Australian investors love CHESS sponsored shares since the majority of the country’s top brokers offer them. Despite this, it is still possible to trade non-CHESS sponsored shares, such as:
Shares purchased via a custodial broker
Some brokers work on a custodial model, which means they hold the shares on your behalf. These brokers include several robo-advisers and micro-investing apps. Despite the fact that a lot of these brokers have been in business for a while and are regarded as trustworthy by investors all over the world, it is crucial for investors to conduct due diligence and comprehend what would happen if the broker went out of business. Additionally, if you own shares through a custodial broker, you can lose out on benefits like dividend reinvestment plans and voting rights.
Issuer Sponsored Shares
These are often the outcome of an IPO, SPP, or ESP and are administered by the company that issued the shares through the issuer’s share registry (Employee Share Plan).
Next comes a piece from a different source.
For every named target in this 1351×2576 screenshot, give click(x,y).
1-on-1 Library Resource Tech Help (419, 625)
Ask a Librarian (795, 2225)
These are assigned a Security Reference Number rather than an HIN (SRN).
The future of CHESS
Distributed ledger technology (DLT) will take the place of CHESS in early 2021, according to an announcement by ASX. While CHESS’s average monthly service availability over the last five years has been 99.99%, ASX states that the new DLT system (commonly referred to as ‘blockchain’) will improve upon CHESS and “provide a broader range of benefits to a wider cross section of the market”. The project’s primary guiding concepts include giving issuers and end investors more flexibility, considering future demands, and making sure the new system is easily accessible, readily available, and dependable.
We are eagerly awaiting the implementation of CHESS (or its replacement) and are closely monitoring Australia’s Consumer Data Right law on open banking.